Click HERE to see our full letter which clearly states our concerns and calls for further opportunity to debate the policy and its intended objective. NAWO states that as women will be disproportionately affected by ongoing cuts to social security, the ‘rape clause’ and ‘family cap’ warrant a review and debate by Members to ensure that the rights of women are protected and that UK Government policies do not further exacerbate women and children’s poverty.
Sections 13 and 14 of the Welfare Reform and Work Act 2016 restrict to two the number of children or qualifying young persons for whom the Child Element in Universal Credit and the individual Child Element of Child Tax Credit is payable. The new rules will apply to any children that join a family or are born after 6 April 2017.
‘NAWO argues that this ‘family cap’ will exacerbate women’s and children’s poverty by reducing family income and will have a disproportionate impact on families where larger numbers of children are more usual, including those from some religious communities, black and minority ethnic families, and refugee families.’

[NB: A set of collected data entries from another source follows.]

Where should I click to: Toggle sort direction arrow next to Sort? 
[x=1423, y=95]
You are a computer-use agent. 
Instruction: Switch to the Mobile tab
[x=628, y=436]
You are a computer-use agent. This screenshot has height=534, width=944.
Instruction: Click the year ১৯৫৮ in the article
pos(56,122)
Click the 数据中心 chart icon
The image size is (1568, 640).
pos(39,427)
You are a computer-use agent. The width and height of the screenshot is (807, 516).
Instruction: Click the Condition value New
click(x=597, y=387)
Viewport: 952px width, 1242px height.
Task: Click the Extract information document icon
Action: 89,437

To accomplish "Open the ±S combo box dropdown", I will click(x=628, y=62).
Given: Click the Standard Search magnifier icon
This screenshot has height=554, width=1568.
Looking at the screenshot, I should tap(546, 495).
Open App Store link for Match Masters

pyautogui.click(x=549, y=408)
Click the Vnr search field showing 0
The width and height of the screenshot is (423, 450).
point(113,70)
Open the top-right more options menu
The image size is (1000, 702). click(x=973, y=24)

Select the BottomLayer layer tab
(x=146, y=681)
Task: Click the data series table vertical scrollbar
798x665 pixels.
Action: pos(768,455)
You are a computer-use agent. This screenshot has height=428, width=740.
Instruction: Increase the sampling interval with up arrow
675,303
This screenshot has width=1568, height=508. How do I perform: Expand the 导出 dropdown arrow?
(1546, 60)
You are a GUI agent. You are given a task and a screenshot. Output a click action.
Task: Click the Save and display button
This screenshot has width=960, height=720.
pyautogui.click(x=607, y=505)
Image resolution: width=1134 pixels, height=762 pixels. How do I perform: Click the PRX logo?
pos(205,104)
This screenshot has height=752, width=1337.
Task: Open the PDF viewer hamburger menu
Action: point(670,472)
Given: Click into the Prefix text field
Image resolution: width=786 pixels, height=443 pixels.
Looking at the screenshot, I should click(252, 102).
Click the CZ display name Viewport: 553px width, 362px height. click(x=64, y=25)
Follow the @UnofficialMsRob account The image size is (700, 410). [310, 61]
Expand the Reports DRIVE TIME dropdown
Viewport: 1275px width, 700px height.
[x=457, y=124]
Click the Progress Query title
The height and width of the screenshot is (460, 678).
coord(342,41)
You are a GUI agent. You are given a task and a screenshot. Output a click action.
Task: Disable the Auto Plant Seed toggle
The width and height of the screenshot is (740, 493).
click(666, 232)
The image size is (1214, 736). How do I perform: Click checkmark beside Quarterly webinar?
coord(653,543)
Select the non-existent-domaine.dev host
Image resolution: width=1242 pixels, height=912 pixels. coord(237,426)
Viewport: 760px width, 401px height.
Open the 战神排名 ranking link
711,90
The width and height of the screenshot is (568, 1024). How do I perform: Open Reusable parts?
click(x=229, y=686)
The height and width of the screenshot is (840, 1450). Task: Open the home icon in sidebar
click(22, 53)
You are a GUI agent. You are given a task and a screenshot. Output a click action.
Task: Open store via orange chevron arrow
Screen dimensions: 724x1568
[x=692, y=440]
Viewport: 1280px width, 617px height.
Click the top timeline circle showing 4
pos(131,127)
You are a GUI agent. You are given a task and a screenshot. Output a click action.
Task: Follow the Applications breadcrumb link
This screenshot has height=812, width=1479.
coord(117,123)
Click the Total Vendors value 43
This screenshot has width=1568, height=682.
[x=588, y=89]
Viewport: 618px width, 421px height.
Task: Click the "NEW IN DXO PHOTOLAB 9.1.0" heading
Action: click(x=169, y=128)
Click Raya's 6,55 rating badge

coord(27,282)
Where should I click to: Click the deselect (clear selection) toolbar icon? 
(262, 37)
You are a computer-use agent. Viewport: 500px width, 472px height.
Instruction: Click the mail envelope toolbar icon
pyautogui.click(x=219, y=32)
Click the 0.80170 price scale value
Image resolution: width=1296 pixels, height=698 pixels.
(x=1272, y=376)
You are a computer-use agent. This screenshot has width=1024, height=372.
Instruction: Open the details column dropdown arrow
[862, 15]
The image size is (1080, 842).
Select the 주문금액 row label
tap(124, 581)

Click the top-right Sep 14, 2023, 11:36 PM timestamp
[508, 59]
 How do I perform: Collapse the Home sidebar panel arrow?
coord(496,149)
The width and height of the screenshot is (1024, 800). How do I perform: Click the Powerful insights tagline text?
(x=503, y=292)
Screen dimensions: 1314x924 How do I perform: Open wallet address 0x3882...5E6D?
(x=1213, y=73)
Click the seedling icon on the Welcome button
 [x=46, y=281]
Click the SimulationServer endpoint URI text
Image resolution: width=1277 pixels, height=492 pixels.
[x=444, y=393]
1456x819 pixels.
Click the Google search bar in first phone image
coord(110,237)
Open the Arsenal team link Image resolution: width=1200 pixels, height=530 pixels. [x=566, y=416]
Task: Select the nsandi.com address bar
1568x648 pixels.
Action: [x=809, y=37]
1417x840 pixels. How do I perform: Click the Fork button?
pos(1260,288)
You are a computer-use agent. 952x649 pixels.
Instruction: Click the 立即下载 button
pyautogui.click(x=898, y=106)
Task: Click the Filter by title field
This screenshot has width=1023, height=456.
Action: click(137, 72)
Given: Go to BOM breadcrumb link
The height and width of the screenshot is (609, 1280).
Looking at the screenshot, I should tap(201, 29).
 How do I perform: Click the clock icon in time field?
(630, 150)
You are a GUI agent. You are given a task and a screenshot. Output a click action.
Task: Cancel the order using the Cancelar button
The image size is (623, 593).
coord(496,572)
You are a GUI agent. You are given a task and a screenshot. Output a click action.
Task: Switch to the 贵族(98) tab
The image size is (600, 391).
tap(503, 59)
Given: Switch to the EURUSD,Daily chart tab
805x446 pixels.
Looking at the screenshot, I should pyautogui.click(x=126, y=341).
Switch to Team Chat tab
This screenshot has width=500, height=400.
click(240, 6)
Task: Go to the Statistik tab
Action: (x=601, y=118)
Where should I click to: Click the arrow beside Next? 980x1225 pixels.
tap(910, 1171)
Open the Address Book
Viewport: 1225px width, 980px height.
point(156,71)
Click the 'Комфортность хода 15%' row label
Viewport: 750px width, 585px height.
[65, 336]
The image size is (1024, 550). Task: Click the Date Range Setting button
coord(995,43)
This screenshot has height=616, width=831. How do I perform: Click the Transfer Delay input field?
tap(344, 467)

Exceptions to this restriction include children “born as a result of non-consensual conception or if the parent did not have the freedom or capacity to agree by choice. A condition is attached that the claimant must not be living at the same address as the other party to that intercourse.”
This is colloquially referred to as the rape clause, which NAWO argues will re-traumatise individual women who have survived rape by forcing them to disclose sexual violence at a time and in a context not of their own choosing, on pain of deeper impoverishment.